MANILA, Philippines — Would a national examination on law school admission violate a citizen’s right to knowledge?
Senior Associate Justice Antonio Carpio posed a hypothetical situation to the respondent-government on Tuesday’s oral arguments: A person would want to enroll in a law school to expand his knowledge or use it for promotion purposes, but he would not be allowed to enter the law school for flunking the Philippine Law School Admission Test.
“If the person who flunked PhiLSAT cannot study law, you are depriving him of his right to knowledge which cannot be stopped,” Carpio told Solicitor General Jose Calida.
But Calida said the petition they were discussing does not raise the situation being propounded by Carpio.
The oral argument was set on the two petitions filed by retired Makati Regional Trial Court Judge Oscar Pimentel and a group of law students in 2017 and 2018, respectively. They are questioning Republic Act 7662 or the Legal Education Reform Act that was the basis for the memorandum that ordered the conduct of PhiLSAT.
“I will wait for that person to go to the SC,” Calida added.
But the justice pressed: “As a matter of law, can Congress or the Legal Education Board pass a regulation saying you can never enter a law school, even if you don’t want to be a lawyer?”
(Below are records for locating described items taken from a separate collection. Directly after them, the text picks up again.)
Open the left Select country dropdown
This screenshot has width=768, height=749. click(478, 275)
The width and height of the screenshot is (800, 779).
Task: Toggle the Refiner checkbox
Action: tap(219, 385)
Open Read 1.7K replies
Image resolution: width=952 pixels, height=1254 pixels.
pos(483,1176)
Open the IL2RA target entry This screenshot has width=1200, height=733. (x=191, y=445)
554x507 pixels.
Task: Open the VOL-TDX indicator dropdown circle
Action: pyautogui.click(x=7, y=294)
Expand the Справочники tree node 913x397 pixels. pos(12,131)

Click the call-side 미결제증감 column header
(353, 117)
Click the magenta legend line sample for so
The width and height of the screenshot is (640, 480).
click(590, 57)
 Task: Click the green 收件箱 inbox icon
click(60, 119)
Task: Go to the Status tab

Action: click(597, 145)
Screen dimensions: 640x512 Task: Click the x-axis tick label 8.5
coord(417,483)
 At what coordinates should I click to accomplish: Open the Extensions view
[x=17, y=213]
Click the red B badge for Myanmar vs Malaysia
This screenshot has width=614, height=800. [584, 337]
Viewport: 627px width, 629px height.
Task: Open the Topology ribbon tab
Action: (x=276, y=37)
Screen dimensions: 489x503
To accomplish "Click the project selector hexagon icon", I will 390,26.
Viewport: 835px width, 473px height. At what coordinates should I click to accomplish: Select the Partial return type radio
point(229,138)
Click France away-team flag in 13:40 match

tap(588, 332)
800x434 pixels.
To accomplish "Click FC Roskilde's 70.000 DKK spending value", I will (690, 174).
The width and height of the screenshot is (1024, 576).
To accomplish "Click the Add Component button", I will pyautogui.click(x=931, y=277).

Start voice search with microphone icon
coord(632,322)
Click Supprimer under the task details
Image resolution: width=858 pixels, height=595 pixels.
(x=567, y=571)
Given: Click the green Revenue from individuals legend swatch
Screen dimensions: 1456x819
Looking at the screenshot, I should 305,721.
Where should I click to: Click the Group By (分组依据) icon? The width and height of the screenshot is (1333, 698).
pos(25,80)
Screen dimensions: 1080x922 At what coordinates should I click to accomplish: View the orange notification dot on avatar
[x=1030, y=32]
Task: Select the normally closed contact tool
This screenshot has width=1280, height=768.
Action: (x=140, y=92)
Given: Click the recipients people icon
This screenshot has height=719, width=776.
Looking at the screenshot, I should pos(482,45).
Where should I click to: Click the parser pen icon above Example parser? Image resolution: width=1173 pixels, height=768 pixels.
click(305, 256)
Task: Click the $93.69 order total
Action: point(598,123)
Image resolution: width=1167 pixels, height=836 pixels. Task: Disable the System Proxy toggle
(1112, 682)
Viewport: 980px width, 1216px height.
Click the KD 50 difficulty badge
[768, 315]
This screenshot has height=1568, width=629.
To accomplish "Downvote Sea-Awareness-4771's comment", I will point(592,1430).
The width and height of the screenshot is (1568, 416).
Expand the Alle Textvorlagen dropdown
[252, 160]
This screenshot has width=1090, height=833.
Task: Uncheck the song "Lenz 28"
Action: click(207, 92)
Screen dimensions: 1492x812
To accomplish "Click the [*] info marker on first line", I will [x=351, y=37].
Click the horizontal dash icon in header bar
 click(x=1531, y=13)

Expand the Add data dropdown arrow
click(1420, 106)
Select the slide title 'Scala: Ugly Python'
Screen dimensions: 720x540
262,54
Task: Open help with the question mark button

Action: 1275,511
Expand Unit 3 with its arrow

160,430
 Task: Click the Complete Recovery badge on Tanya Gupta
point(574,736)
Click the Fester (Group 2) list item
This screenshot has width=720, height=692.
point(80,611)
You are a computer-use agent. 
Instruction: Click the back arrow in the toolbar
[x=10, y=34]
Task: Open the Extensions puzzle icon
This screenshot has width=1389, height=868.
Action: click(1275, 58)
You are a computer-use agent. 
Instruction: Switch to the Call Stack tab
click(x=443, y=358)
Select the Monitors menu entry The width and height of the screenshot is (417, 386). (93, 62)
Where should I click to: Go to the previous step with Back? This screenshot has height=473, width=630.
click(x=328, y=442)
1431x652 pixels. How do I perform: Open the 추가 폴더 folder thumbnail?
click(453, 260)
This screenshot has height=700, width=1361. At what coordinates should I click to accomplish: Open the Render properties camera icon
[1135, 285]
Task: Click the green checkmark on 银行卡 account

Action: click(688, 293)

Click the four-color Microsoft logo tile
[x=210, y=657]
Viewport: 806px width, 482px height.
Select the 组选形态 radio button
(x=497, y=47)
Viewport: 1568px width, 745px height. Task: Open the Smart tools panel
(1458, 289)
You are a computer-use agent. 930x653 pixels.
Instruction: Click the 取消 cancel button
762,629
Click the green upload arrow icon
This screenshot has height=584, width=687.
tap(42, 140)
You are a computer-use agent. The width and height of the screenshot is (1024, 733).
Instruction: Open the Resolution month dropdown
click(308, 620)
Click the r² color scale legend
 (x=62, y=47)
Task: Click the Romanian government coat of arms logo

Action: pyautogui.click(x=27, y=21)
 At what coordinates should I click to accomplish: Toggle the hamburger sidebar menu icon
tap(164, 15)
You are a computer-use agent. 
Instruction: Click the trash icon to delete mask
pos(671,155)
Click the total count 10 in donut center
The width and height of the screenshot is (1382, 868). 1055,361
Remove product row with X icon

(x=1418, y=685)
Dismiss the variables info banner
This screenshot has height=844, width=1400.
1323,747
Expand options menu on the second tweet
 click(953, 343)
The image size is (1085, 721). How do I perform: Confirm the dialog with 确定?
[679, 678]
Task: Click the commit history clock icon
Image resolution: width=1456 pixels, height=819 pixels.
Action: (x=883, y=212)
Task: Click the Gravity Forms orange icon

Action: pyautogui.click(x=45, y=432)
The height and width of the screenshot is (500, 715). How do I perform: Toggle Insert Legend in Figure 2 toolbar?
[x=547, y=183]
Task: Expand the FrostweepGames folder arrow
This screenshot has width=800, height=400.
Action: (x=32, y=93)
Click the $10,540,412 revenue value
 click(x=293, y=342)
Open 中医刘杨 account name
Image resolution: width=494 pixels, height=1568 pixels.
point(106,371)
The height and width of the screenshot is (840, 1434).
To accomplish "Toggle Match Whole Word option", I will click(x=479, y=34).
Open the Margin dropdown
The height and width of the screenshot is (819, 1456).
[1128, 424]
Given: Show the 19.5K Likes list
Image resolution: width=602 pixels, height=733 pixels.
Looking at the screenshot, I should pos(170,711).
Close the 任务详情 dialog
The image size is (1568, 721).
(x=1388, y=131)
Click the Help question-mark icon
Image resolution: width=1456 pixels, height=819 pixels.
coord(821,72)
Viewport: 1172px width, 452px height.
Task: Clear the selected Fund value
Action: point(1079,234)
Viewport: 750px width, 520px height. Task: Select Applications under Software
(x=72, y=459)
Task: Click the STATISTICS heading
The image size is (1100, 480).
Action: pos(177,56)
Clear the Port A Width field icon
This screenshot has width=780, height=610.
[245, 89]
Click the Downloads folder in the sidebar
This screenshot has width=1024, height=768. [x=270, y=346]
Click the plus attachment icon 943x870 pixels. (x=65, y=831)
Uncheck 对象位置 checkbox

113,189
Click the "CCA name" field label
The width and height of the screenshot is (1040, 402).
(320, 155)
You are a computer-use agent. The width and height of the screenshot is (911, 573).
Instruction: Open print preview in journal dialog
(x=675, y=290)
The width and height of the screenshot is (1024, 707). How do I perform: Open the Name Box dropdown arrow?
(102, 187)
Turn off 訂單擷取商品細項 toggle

Chief Justice Lucas Bersamin ordered the parties to expound on Carpio’s hypothetical situation in their respective memoranda to be submitted in 20 days.
State’s interest
Associate Justice Marvic Leonen, for his part, asked Calida: “What is the state’s interest in interfering with law schools’ decision on who they want to take?”
Calida explained that the basis for PhiLSAT is to improve the quality of the bar and bench as stated in Section 2 of RA 7662.
“The state shall undertake appropriate reforms in the legal education system, require proper selection of law students, maintain quality among law schools, and require legal apprenticeship and continuing legal education,” the solicitor general said quoting Section 2 of the law.
Leonen noted that based on Calida's response the state-administered law admission exam “may become unconstitutional“ as it interferes with a function tasked to the SC — to improve the quality of the bar and the bench.
The justice furthered: “Congress cannot tell the SC how it is going to admit people to the Bar.”
He ordered Calida to expound on his justification in their memoranda.
Leonen, during his interpellation of the petitioners earlier on Tuesday, also zeroed in how the centralized law admissions exam may infringe on academic freedom.